Пешка Малая была единственной из братниных собак, с которой Маша дружила. Не потому вовсе, что когда-то пришлось кормить ее из соски – мало ли щенков выхаживала, с ними вечно что-нибудь случается; вырастая, они переставали ее интересовать, только что голова болела от разноголосого бреха. И собаки ее тоже не замечали, а вот Пешка всякий раз подбегала и ластилась с самым счастливым видом; как тут не подружишься?

– О-о, свет Марья Ивановна! – Петя, широко улыбаясь, остановился на крыльце. Все-таки он был слегка пьян – терпимо, лишь бы сейчас не добавил… да, впрочем, это не ее, не Машино дело. – А что же Неонила сказывала: барыня, мол, с утра уехали в поселок?

– Нашел кого слушать, – Маша поморщилась, расстегивая на ходу крючки шубы, – она тебя-то хоть узнала? Или опять обозвала Бовой Королевичем?

Неонила, дочка плотника Мефодия, была взята в дом совсем недавно – на место Анисьи, которая, проживши почти до сорока лет незамужней девицей, вдруг нашла себе суженого из казаков и уехала жить в Большое Сорокино. Службу горничной Неонила исполняла с истовым рвением и редкой бестолковостью. Причина последней заключалась, видимо, в том, что она только малой частью своего существа находилась в этом бренном мире, а куда большей – в компании прекрасных принцев и герцогов, мага Мерлинуса, кровожадного Дракулы, несчастной бразильянки Изадоры и прочих персонажей копеечных книжек, кои добывались ею откуда только возможно в немыслимых количествах. Шурочка, научивший когда-то Неонилу читать, вполне мог гордиться результатом!

Парень, водивший вдоль навеса Петину чалую кобылу, захрюкал от смеха. Маша, осторожно обогнув прислонившегося к дверному косяку Петю, размотала шаль, повесила шубу и прошла, отчего-то тревожно прислушиваясь, на свою половину.
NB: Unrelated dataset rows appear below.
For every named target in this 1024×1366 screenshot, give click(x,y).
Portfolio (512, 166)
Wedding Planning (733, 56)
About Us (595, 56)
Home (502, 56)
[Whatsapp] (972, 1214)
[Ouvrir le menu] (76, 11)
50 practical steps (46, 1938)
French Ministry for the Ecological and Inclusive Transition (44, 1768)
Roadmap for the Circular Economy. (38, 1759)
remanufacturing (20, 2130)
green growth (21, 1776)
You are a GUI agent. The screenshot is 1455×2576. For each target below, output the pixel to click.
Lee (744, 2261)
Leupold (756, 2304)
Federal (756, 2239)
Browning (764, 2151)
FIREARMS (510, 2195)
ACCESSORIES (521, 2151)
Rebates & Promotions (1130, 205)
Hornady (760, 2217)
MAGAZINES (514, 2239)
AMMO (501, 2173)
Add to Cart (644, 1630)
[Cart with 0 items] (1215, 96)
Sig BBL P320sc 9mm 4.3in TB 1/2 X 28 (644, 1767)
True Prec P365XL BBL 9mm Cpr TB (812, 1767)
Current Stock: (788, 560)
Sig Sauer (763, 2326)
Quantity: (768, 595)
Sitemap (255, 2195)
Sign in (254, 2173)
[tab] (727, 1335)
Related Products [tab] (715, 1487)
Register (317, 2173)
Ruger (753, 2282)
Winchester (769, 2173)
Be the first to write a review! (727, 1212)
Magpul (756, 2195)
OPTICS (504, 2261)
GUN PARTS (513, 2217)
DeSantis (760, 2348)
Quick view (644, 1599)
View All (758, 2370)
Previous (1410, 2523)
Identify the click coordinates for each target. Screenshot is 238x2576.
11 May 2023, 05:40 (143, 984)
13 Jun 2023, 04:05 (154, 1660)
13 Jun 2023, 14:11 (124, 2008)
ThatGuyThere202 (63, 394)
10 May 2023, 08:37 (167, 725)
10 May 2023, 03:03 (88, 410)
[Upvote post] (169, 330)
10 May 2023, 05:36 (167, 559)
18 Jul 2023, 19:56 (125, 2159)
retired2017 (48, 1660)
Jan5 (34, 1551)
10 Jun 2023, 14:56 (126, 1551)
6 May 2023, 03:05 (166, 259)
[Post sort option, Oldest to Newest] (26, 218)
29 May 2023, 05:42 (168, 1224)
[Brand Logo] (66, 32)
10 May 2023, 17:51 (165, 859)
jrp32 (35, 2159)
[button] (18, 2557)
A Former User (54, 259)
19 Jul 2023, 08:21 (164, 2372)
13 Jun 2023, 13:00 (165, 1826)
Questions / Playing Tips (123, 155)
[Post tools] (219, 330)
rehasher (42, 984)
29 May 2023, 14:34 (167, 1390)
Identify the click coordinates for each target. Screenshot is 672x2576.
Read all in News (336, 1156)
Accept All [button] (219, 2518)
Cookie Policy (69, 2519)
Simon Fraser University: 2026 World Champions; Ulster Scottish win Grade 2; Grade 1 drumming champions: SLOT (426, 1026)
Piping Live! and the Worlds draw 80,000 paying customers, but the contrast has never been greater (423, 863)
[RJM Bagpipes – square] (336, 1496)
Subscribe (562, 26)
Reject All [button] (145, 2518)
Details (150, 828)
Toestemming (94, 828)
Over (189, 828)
В комнатах громко тикали часы и лежали вечные сумерки. Эти комнаты оживали, только когда в них появлялся Шурочка. Стоило ему уйти – и они мгновенно приобретали совершенно нежилой вид. Даже запах появлялся застойный, с привкусом нафталина. Такой же запах, казалось Маше, исходил и от ее собственных платьев, и от одежды мужа. Она думала: все правильно. Мы не люди, мы – просто вещи в этих старых комнатах, где давно никто не живет.

И теперь она подумала так. И усмехнулась этому претенциозному сравнению, вполне достойному Неонилиных ярмарочных книжек. Однако же где Митя? Вот кто бы должен сегодня поехать в поселок. Но – не поехал, разумеется. Да толку-то от него там…

В вязкой тишине раздался вдруг долгий, глубокий звук – сверху, Маша, споткнувшись, вскинула голову. Кто там? Звуки падали один за другим, как тяжелые капли. Она заторопилась вверх по лестнице.

Дмитрий Михайлович сидел в ее гостиной за роялем, низко склонив голову. Играл осторожно, одной рукой, будто разбирая ноты, хотя никаких нот перед ним не было. Маша, невольно сдержав дыхание, остановилась в дверях. Она не могла понять, почему не решается шевельнуться или сказать слово. Ей совсем не было приятно, что муж сидит за ее инструментом! Ее – ох, Господи… Сама-то сколько лет не садилась? А он, оказывается, тоже играть умеет.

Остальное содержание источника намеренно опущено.